REQUIREMENT —
Collect every line in the data below that contains the string "header", treating uppercase and lowercase as different.

STORED RECORDS —

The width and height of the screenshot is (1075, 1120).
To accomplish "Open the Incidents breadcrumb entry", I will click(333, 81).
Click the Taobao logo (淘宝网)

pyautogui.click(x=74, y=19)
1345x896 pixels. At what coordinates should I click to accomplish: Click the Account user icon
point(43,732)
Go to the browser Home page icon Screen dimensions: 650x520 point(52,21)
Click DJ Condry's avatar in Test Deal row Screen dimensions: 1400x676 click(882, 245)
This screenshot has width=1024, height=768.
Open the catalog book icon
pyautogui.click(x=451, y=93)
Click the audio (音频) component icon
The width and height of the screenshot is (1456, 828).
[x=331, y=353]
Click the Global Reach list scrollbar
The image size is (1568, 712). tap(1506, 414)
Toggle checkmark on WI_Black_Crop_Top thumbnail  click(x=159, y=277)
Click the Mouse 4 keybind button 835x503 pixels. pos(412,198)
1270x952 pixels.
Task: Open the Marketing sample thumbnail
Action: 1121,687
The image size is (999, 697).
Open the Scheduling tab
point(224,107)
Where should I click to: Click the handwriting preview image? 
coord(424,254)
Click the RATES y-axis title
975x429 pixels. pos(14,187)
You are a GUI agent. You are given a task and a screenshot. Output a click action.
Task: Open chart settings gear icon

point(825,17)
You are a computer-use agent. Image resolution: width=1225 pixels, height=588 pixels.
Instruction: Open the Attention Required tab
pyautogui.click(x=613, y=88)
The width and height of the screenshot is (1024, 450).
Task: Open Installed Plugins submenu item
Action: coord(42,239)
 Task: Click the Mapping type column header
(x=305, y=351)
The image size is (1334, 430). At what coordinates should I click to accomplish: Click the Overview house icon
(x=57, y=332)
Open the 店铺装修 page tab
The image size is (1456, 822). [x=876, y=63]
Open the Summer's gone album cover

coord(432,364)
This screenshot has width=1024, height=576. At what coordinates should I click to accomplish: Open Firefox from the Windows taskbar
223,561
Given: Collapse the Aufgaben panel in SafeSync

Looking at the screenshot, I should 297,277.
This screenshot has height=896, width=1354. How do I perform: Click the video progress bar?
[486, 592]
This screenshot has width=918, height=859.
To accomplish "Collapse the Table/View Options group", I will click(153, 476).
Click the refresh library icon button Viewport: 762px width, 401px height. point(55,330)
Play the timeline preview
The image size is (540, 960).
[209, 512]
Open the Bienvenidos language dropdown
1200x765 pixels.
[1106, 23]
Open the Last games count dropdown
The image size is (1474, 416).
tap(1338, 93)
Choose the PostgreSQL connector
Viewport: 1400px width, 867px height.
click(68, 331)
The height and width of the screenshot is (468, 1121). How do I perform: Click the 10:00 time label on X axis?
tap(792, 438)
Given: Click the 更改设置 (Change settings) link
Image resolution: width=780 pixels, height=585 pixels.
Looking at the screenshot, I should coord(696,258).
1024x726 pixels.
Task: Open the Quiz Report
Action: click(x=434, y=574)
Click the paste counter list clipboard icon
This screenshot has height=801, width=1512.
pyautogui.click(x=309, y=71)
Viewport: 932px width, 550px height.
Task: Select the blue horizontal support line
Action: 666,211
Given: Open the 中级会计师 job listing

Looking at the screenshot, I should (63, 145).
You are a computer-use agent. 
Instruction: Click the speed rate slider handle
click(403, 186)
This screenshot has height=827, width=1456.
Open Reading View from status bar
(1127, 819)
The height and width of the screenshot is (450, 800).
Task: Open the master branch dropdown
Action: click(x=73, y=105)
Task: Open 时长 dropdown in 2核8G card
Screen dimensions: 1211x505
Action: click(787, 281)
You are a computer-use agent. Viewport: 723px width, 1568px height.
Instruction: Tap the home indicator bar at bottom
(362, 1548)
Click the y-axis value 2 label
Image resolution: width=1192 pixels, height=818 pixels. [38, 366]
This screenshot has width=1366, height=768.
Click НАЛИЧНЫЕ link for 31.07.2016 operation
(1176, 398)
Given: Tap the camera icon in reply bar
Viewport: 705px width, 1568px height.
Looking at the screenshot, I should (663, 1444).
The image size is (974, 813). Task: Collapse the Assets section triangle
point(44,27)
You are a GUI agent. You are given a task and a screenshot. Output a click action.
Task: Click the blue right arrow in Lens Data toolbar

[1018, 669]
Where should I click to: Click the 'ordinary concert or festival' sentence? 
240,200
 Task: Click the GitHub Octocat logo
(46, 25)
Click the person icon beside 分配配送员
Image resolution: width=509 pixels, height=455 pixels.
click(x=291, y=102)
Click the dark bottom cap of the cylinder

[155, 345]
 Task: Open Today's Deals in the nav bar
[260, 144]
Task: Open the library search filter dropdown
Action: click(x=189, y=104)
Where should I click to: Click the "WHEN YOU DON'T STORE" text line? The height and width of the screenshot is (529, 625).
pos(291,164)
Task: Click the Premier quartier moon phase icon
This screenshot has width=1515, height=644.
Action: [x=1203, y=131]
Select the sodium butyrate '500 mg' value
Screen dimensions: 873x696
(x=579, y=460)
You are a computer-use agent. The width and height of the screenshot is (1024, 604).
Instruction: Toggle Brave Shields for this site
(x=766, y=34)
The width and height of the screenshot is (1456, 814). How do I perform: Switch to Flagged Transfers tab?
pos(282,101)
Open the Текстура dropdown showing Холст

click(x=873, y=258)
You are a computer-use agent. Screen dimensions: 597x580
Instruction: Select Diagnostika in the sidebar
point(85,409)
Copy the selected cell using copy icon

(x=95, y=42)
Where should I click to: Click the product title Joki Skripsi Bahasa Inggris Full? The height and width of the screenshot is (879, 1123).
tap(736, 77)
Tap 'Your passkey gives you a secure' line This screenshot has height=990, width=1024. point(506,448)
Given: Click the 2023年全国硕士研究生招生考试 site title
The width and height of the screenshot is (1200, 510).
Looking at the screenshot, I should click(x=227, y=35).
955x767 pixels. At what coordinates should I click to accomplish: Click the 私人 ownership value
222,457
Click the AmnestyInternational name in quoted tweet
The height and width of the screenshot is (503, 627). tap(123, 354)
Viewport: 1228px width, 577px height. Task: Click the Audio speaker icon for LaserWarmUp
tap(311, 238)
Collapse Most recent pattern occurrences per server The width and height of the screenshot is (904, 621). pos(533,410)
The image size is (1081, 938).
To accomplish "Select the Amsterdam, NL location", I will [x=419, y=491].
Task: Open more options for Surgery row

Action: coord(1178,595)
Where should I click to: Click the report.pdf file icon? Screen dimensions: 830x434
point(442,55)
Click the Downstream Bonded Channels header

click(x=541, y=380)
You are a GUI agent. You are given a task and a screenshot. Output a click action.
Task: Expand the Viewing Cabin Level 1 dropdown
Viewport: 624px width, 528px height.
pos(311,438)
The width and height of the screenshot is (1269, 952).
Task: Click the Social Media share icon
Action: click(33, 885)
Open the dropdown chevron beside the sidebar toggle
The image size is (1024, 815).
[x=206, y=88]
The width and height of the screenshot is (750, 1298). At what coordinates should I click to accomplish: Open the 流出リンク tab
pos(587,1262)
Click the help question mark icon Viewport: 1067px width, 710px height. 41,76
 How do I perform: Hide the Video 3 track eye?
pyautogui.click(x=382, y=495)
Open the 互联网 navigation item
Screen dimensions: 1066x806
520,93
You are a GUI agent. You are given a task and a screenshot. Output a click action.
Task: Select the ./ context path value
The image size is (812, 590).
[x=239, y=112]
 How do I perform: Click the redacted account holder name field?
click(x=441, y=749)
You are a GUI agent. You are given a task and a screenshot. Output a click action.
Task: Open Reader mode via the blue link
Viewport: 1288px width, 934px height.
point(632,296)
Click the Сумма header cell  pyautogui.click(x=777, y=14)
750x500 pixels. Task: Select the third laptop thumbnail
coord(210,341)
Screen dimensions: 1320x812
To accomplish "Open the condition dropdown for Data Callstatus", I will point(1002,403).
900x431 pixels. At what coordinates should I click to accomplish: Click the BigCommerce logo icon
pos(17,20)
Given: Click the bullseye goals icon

WRITTEN REPLY —
 Task: Click the Mapping type column header
Click the Downstream Bonded Channels header
Click the Сумма header cell  pyautogui.click(x=777, y=14)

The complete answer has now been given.